Thirty states have now legalized medical marijuana, including Oklahoma, among the reddest of red states, in June 2018. Support for full recreational legalization remains weaker than for medical marijuana. But it too has climbed steadily, and now ranges over 60 percent in most polls, a figure high enough that politicians are paying attention. For the first time, some serious Democratic presidential hopefuls have called for legalization.
More surprisingly, John Boehner—a Republican who adamantly opposed legalization as Speaker of the House—announced in April 2018 that he had joined the board of a cannabis company, Acreage Holdings. “My thinking on cannabis has evolved,” he said. (Boehner cannot be accused of being overly concerned about the risks of smoking, at least. He’s a two-pack-a-day cigarette smoker.
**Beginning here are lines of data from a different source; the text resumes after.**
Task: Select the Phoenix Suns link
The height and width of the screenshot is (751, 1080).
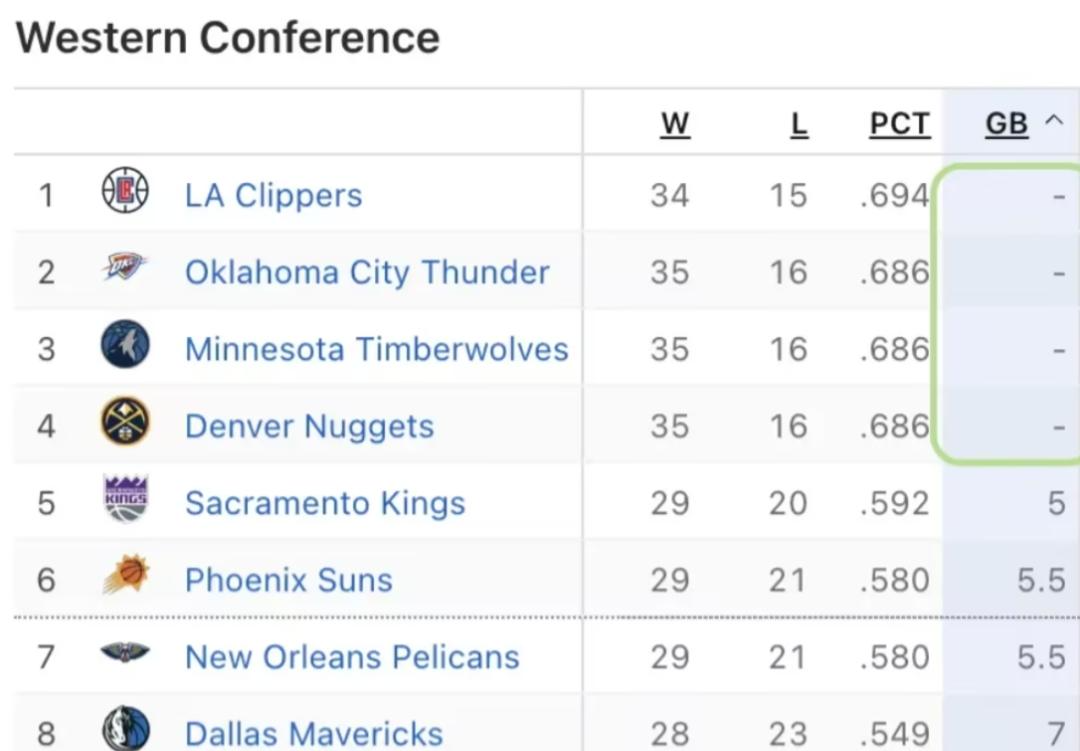Action: tap(288, 580)
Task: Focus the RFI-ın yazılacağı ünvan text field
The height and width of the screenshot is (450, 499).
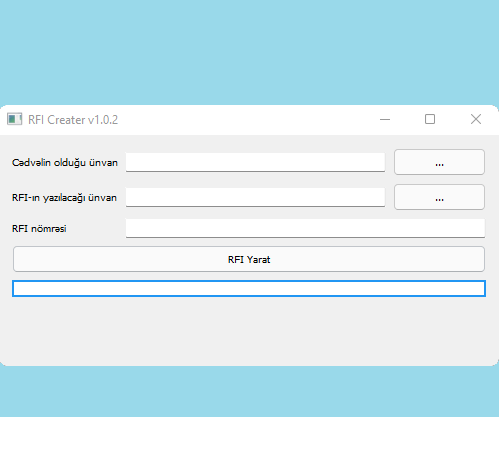Action: tap(255, 197)
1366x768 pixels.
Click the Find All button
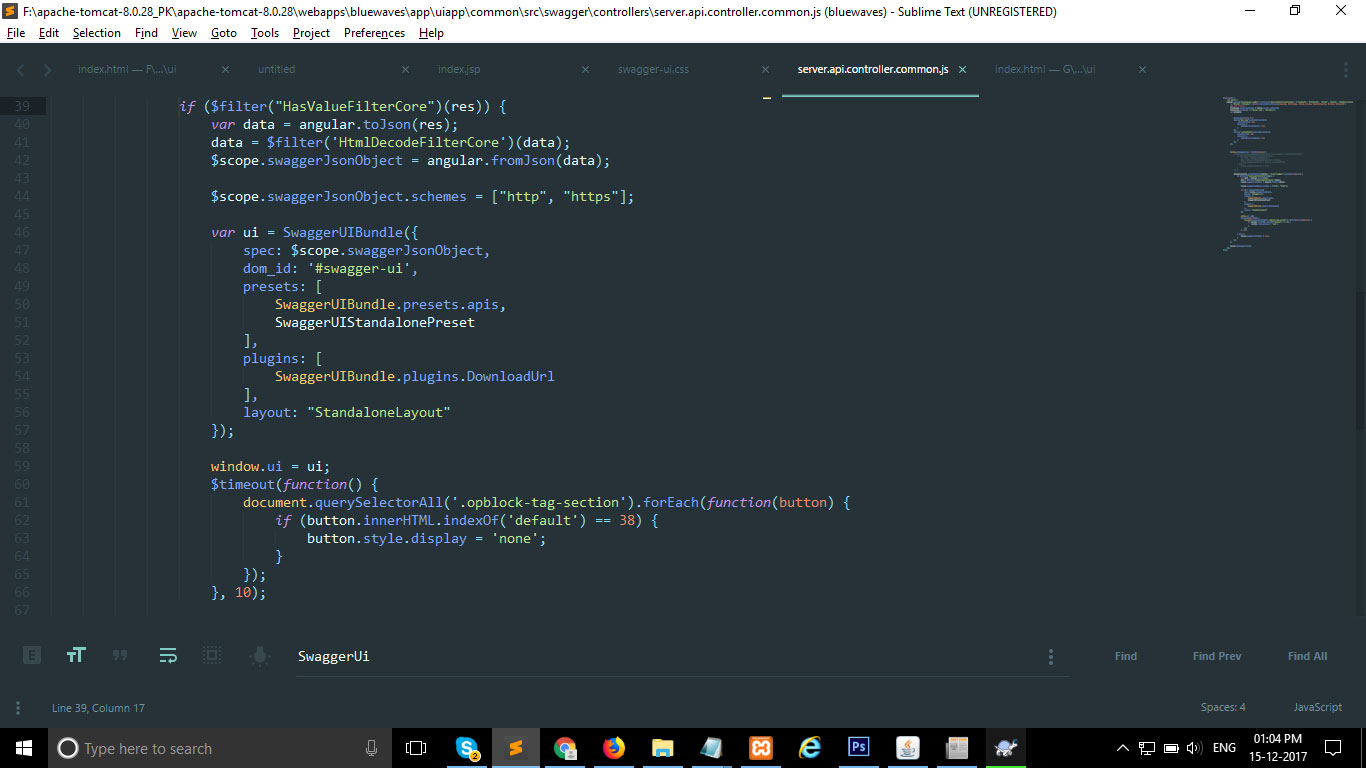[x=1307, y=655]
Paul Ryan, his successor as speaker, complained Boehner’s office reeked of stale cigarettes after Ryan took it over.)
Even having a Republican in the White House probably won’t turn the tide. Attorney General Jeff Sessions vehemently opposes cannabis. But his boss doesn’t seem to care.
“Trump—on marijuana policy he’s the best president who’s ever existed on his stated intent,” Kampia said. “He has not ever contradicted himself on the issue of having states determine their policies without federal interference.”
Kampia thinks full national legalization is all but certain. Nadelmann agrees.
“I don’t think it’s really stoppable,” he said. “The public support is so high . . . The broader question of issues like when and how marijuana is going to get legalized is not really an interesting question right now.”
Instead, the debate will shift to issues like when and how the records of people who were arrested for marijuana should be expunged, Nadelmann said. The industry’s commercial structure and attitude toward regulation will also be big issues. Nadelmann retired from DPA in part because he felt the next generation of advocates should lead those debates.
“The marijuana industry occupies a unique place in American history,” Nadelmann said. “A movement driven by concerns for human rights, racial justice, and good public policy has resulted in the emergence of an industry that will be worth tens of billions of dollars a year.”
For twenty-five years, marijuana legalizers have trounced their opponents by endlessly repeating two myths, that cannabis is effective medicine and that American prisons are filled with black people arrested for marijuana possession.
I’m sure advocates like Nadelmann and Kampia believe that marijuana is a relatively safe drug, illegal mainly because of American racism, and that the link between cannabis and mental illness is government propaganda to frighten kids. They’ve pounded that message over and over.
They’ve won and won and won.
They’ve been so busy winning they haven’t noticed the proof they’re wrong piling up.